____ Belge alıntısı

Oray Eğin nasıl bir 'suç' işliyor?

Türk Ceza Yasasına göre, "Haksız rekabet Suçu" işliyor... Hem de "kin" kusarak...

ADNAN BERK OKAN

Kendisini eleştirdiğim için burnundan soluyor Oray Eğin ama kızıp öfkeleneceğine "adam gibi gazetecilik" yapsın...
Önüne gelene "çamur" olup yağacağına, "gazetecilik ilke ve ahlâkının" dışına çıkmasın...
Ona getirdiğim eleştirilerin tümünde haklıyım...
Oray Eğin'in yazısı
Batmaya mahkum
Medyada kendisini 'trendsetter' belleyen yazarlar bir sene önce Public diye bir mekanı yere göğe sığdıramadılar, sayfalarca yazı yazıldı hakkında, müthiş bir medya gazı verildi... Ve bu sene Public kapandı! Evet... Tutmadığı için kapandı ve kepenkleri kapalı bir şekilde hayalet mekan olarak duruyor Şişhane'de...

Şimdi benzer bir gaz Bird diye yine bir Şişhane mekanına veriliyor... Harikaymış, muhteşemmiş, olağanüstüymüş...

________
____ Verilen bilgiler

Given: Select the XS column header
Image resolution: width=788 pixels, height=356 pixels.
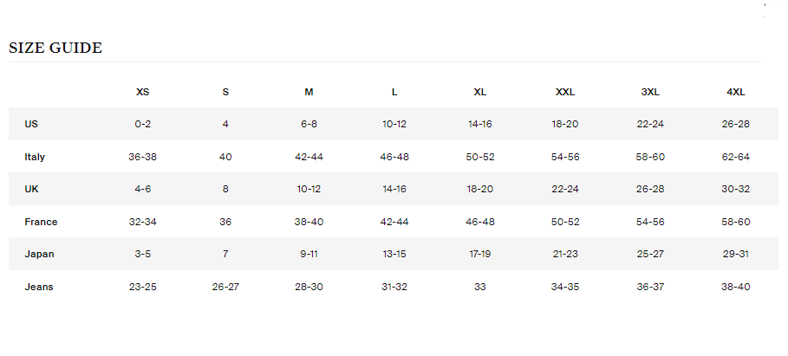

________

Yazılı talep: Oray Eğin'i eleştiren köşe yazısını, gösterilen son cümlenin ardından devam ettirin.

Yanıt:
Bu anlatacağımı o yazarların köşesinde okuyamazsınız, ama eğer gaza gelip Bird'e gidecekseniz aklınızda bulunması gerekiyor.
Geçenlerde arkadaşlarım Bird'e gittiler. Yer yokmuş, barda beklediler. Ardından bir masa açılmış, garson 'Buyurun geçebilirsiniz' demiş.
Oturmuşlar, sipariş vermişler.
Bir süre sonra mekanın sahibi Aliye Turagay yanlarına öfkeyle gelerek, bilindik nemrut yüz ifadesiyle 'Siz ne yaptığınızı zannediyorsunuz, bilmem ne ailesi ayakta dururken siz nasıl oturursunuz, kalkın' diyerek müşterilerini kovmuş!
Bu terbiyesizliğe ne denir bilmiyorum.
Ancak bu terbiyesizlik kötü yemek ve hizmetle birleşince çok yakında İstanbullu müşterinin Aliye Turagay'ı bu şehirden kovacağını kestirmek güç değil. Çünkü asıl mesele mekan açmak, basında yazı yazdırmak, sosyeteyi oraya toplamak değil... 'Ben sana restorancı olamazsın' demedim, diye özetleyeyim...

"Haklıyım" zira "dürüst" gazetecilik olsun istiyorum..
Oray Eğin ve benzeri daha birkaç yazarın yaptığı gibi "Haberin öznelerinden bir taraf korunurken diğer taraf yerin dibine sokulsun" istemiyorum...
Haber, haberdir...
Eğer o haber bir yazarın sütunlarında yayımlanıyorsa "haber" olma özelliğinden bir şey kaybetmez...

Az sonra okuyacağınız Oray Eğin yazısında, kendisine yönelik eleştirilerimde nasıl haklı olduğumu göreceksiniz.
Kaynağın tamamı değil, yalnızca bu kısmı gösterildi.